§ **Teks yang Diberikan**

================

Sabtu, 22 September 2012

NUSYUS DAN SIQAQ


                                                    PEMBAHASAN NUSYUS
     Nusyus
1.    Pengertian
    Arti kata nusyus ialah membangkang. Yang dimaksud ialah membangkang terhadap kewajiban-kewajiban dalam hidup perkawinan. Arti kata syiqaq ialah retak. Yang dimaksud adalah retak hubungan perkawinan, tidak ada persesuaian antara suami dan istri sehingga dikhawatirkan terjadi perceraian.1
Beberapa pengertian nusyus diantaranya menurut fukaha hanafiah seperti yang dikemukakan ganim mendefinisikan dengan ketidaksenangan yang terjadi diantara suami dan istri. Ulama madzab maliki berpendapat bahwa nusyus adalah saling menganiyaya suami istri, Ibnu masnur mendefinisikan nusyus sebagai rasa kebencian terhadap istri ataupun sebaliknya.
Menurut Hamid ( 1977 : 250 ) nusyuz adalah tindakan istri yang dapat ditafsirkan menentang atau membandel atas kehendak suami. Tentu saja kehendak suami yang tidak bertentangan dengan hukum agama. Apabila kehendak suami bertentangan atau tidak dapat dibenarkan oleh agama, maka istri berhak menolaknya. Dan penolakan tersebut bukanlah sifat nusyuz ( durhaka ).
Sementara menurut Rasyid ( 1994: 398 ) nusyuz adalah apabila istri menentang kehendak suami dengan tidak ada alasan yang dapat diterima menurut hukum syara’
Membangkang terhadap kewajiban-kewajiban dalam hidup perkawinan dapat terjadi pada pihak istri dan dapat pula terjadi pada pihak suami.
Nusyus berawal dari salah satu pihak, baik dari istri maupun dari suami, bukan dari kedua-duanya secara bersama-sama, karena hal tersebut bukan lagi merupakan nusyus melainkan syiqaq2
Nusyus pada pihak istri terjadi apabila ia melalaikan kewajiban-kewjibannya sebagai istri, tidak mau taat kepada suami, tidak mau bertempat tinggal bersama suami, suka menerima tamu-tamu orang yang tidak disukai suami, suka keluar rumah tanpa ijin suami, dan sebagainya.

================

§ **Baris yang Diberikan**
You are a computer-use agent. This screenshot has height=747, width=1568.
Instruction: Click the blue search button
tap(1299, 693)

================

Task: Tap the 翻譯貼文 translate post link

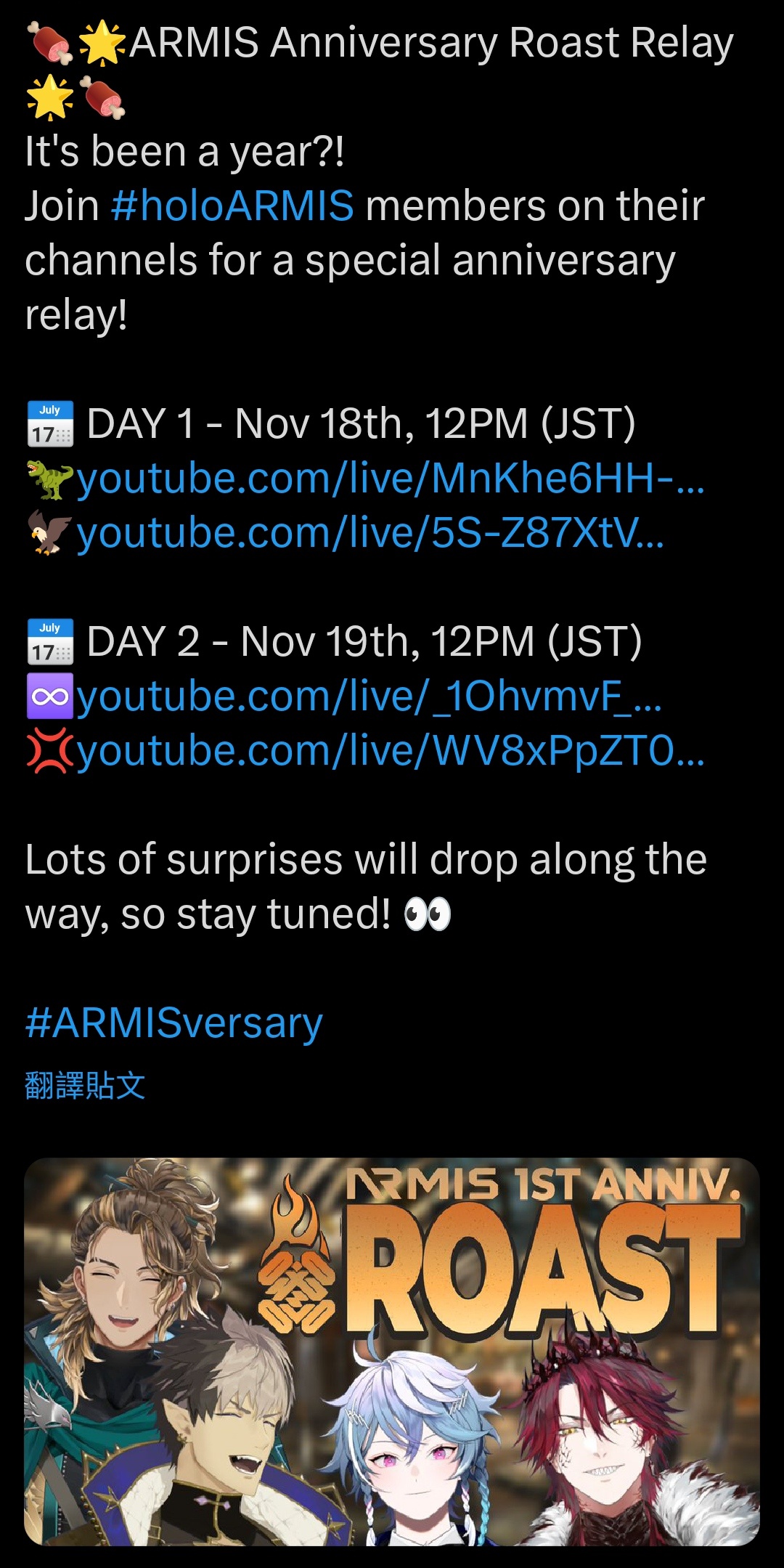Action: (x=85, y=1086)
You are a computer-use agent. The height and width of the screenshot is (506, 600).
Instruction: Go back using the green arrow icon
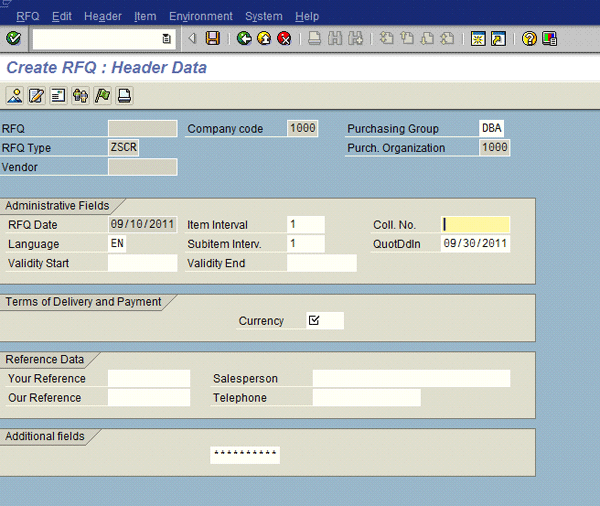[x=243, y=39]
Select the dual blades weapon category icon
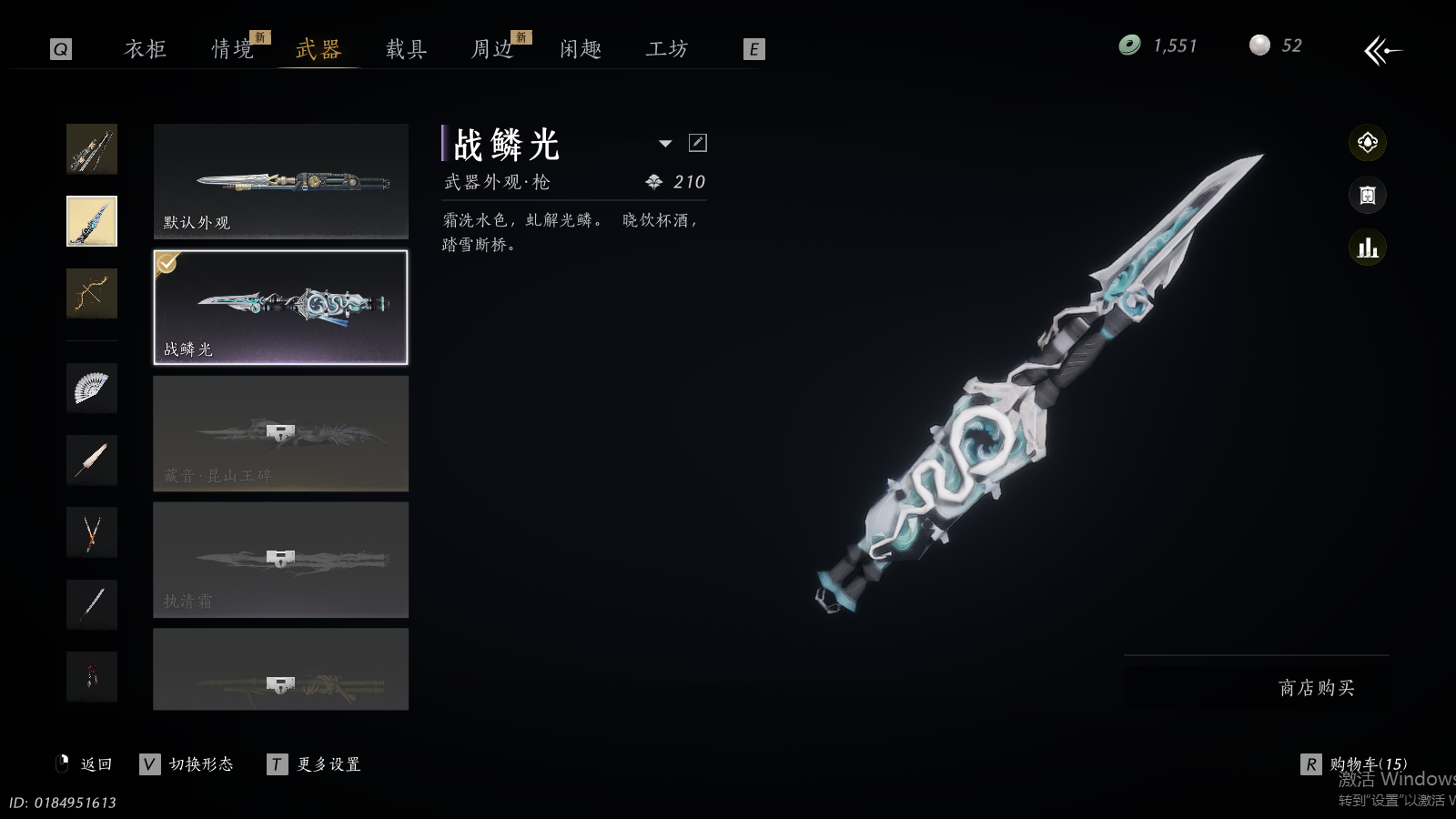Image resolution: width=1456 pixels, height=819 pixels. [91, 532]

================

§ **Yang Dikerjakan**
#1 Jawab pertanyaan berikut berdasarkan teks tentang nusyus:
(a) Apa arti kata syiqaq?
(b) Menurut Hamid (1977: 250), apakah istri yang menolak kehendak suami yang bertentangan dengan agama termasuk nusyuz?
(c) Jika pembangkangan datang dari suami dan istri secara bersama-sama, disebut apa hal itu?
#2 Ulangi seluruh bagian teks tentang nusyus, dari "Sabtu, 22 September" terus sampai "istri ataupun sebaliknya.".

§ **Jawaban Tugas**
#1
(a) Retak, yaitu retaknya hubungan perkawinan.
(b) Tidak, istri berhak menolaknya dan penolakan itu bukan nusyuz.
(c) Syiqaq.

#2
Sabtu, 22 September 2012

NUSYUS DAN SIQAQ


                                                    PEMBAHASAN NUSYUS
     Nusyus
1.    Pengertian
    Arti kata nusyus ialah membangkang. Yang dimaksud ialah membangkang terhadap kewajiban-kewajiban dalam hidup perkawinan. Arti kata syiqaq ialah retak. Yang dimaksud adalah retak hubungan perkawinan, tidak ada persesuaian antara suami dan istri sehingga dikhawatirkan terjadi perceraian.1
Beberapa pengertian nusyus diantaranya menurut fukaha hanafiah seperti yang dikemukakan ganim mendefinisikan dengan ketidaksenangan yang terjadi diantara suami dan istri. Ulama madzab maliki berpendapat bahwa nusyus adalah saling menganiyaya suami istri, Ibnu masnur mendefinisikan nusyus sebagai rasa kebencian terhadap istri ataupun sebaliknya.